Question

How do you factor completely: $2{{x}^{2}}-28x+98$?

Answer 1

Hint: We will look at the concept of factoring a polynomial. We will simplify the given polynomial by taking out common factors. Then we will split the middle term in such a manner that there will be a common factor in two terms and another common factor in the other two terms. We will take out these common terms and obtain the factors of the given polynomial.

Complete step by step answer:
The given polynomial is $2{{x}^{2}}-28x+98$. Now, we can see that all the three terms are divisible by 2. So, we will take out 2 as a common factor.
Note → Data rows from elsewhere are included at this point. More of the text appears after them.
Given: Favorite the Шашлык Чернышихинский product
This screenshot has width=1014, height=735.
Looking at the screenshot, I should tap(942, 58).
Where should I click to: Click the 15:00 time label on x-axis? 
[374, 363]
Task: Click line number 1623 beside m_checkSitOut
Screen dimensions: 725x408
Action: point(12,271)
We obtain the following expression,
$2{{x}^{2}}-28x+98=2\left( {{x}^{2}}-14x+49 \right)$
Now, the middle term is $-14$. We can split the middle term as $-14x=-7x-7x$. So, the expression we have will become
$2{{x}^{2}}-28x+98=2\left( {{x}^{2}}-7x-7x+49 \right)$
In the above expression, on the right hand side, we can see that there are pairs of terms that have a common factor. The first and the second term have $x$ as a common factor. Since $49=-7\times -7$ we can see that the third and the fourth term have $-7$ as a common factor. Therefore, we can write the right hand side of the above expression as the following,
$2{{x}^{2}}-28x+98=2\left( x\left( x-7 \right)-7\left( x-7 \right) \right)$
Now, from inside the outer bracket, we can take $\left( x-7 \right)$ as a common factor.

Therefore we get the following,
$\begin{align}
  & 2{{x}^{2}}-28x+98=2\left( x-7 \right)\left( x-7 \right) \\
 & \therefore 2{{x}^{2}}-28x+98=2{{\left( x-7 \right)}^{2}} \\
\end{align}$

Note: We can use the algebraic identity ${{\left( x+y \right)}^{2}}={{x}^{2}}+2xy+{{y}^{2}}$ to obtain the factors of the given polynomial. After taking out 2 as the common factor, we are left with the polynomial, ${{x}^{2}}-14x+49$. We can see that ${{x}^{2}}-14x+49={{x}^{2}}-2\times 7\times x+{{7}^{2}}$. So, comparing it with the identity mentioned before, we can see that the expression is clearly the expansion of ${{\left( x-7 \right)}^{2}}$. We arrive at the same solution using this method as well.